→ Work item:
According to the text on jails and prisons, what more critical role do local jails play in the criminal justice system?

→ Reading text:
Friday, October 21, 2011

Most people don’t differentiate between “prison” and “jail”. As far as most of us are concerned, as long as the “bad guys” are locked up in a small room with bars and a stainless steel toilet, it really doesn’t really matter what we call the facility, but jail and prison are very different animals that house different populations and meet very different community needs. A healthy community needs both local jail capacity and access to prison space for its most serious offenders.

Prisons are state-run facilities that hold felons who have been sentenced to serve more than a year in custody, while jails are local facilities that house those who are awaiting trial, including those awaiting trial on the most serious felony charges, and those who have been sentenced to serve short periods of incarceration for violating probation or committing misdemeanor crimes like DUII, simple assault and theft. Although it’s important for misdemeanor wrongdoers to be punished, local jails play a more critical role in the criminal justice system: they give force to judicial orders. I’m talking about orders to attend trial, order to participate in anger management counseling and orders to follow through with drug treatment.

Judges, like parents of young children, must have the ability to enforce the rules they make. Unfortunately, when it comes to a group of criminal offenders who typically have no tangible assets, the only enforcement power that matters is the ability to incarcerate. The system fails in dozens of tragic and expensive ways once criminals understand that the loss of jail capacity has rendered the judges “toothless”. That’s where Lane County stands today with respect to property criminals, and the consequences are doing great harm to victims, taxpayers and offenders.

Some might think that the inability to incarcerate is a windfall for the criminals. That’s certainly true for some of them, but for many, perhaps even most of them, the lack of local supervision and jail space is depriving them of a real shot at meaningful rehabilitation. Similarly, some in the community believe that failing to fund a jail is saving money that could be better spent elsewhere, but we’re not saving at all. We’re ensuring more victimization, more insurance costs and higher prison populations, all of which ultimately cost us much more. We’re also paying in lost quality of life and lost business opportunities, because we feel less comfortable in our community and few businesses would choose to relocate to an area with property crime rates among the worst in the country. In sum, we’re being “penny wise and pound foolish”. We’ve struck a balance that represents the worst of all possible worlds: we’re forcing a system design which does less, at greater costs, with disastrous results. That’s a shame, particularly when we have the local talent and expertise to deliver an optimized system capable of delivering more of everything for less. We can do better.

→ The data:
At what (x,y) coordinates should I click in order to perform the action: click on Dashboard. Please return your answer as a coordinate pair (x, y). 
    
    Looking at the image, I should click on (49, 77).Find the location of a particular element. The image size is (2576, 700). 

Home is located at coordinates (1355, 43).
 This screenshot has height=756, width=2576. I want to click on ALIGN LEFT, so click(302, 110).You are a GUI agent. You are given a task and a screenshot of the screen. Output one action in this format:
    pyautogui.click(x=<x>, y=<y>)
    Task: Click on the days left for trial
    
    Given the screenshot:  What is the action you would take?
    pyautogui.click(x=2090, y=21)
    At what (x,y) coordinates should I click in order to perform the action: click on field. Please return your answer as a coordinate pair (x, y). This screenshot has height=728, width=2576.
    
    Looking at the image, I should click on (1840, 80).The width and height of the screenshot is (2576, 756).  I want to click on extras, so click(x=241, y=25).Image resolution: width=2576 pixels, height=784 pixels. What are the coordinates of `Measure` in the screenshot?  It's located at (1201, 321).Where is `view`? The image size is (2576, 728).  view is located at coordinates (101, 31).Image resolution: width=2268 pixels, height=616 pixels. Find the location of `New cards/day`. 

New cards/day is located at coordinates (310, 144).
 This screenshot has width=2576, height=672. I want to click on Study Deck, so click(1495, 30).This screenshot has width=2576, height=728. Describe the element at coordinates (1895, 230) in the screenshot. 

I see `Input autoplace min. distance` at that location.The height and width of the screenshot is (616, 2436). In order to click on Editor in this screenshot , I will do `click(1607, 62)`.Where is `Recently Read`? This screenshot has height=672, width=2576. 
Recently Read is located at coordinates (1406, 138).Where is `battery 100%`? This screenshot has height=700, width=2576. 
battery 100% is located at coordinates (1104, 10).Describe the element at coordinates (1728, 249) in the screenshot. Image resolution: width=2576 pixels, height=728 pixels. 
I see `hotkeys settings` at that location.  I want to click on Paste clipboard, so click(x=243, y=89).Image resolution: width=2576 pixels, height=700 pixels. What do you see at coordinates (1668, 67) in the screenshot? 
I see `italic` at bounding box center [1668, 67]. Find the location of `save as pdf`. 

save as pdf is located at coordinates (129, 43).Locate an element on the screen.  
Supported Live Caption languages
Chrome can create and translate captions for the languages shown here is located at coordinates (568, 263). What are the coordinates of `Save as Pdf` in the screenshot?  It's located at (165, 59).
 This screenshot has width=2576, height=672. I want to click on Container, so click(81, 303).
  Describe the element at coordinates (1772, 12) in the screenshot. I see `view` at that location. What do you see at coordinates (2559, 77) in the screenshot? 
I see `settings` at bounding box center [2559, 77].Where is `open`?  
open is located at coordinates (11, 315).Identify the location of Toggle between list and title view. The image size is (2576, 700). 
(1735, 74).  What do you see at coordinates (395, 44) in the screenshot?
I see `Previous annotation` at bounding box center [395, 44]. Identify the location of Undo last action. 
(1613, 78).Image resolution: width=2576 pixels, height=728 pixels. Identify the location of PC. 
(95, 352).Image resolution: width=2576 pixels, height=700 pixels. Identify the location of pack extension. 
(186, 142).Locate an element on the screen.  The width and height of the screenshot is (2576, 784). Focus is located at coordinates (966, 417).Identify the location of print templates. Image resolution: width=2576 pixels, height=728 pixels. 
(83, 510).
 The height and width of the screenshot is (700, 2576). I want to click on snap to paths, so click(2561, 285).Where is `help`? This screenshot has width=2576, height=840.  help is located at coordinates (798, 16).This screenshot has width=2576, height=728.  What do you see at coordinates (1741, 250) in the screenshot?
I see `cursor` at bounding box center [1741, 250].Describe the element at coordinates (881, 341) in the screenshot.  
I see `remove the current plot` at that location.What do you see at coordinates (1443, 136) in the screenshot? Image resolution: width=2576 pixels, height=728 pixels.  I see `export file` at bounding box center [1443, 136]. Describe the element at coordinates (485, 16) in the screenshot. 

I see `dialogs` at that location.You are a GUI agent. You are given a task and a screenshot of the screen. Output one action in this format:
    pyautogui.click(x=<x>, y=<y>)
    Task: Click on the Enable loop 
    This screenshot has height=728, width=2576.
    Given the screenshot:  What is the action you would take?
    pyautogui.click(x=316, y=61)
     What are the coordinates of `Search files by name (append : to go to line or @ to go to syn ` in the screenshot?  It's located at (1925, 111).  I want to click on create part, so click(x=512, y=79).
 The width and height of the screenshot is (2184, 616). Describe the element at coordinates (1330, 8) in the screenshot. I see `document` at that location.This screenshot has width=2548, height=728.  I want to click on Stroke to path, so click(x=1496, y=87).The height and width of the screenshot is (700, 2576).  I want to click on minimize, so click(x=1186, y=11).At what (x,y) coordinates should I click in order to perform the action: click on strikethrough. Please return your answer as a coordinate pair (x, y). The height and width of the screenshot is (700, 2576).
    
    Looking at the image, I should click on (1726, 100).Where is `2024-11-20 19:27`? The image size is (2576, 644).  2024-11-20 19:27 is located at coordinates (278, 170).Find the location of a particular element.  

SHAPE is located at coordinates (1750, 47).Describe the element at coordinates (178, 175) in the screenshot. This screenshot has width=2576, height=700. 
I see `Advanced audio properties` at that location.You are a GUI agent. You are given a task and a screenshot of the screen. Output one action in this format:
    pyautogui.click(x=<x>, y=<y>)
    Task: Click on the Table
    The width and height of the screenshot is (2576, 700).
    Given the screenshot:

→ Answer area:
They give force to judicial orders.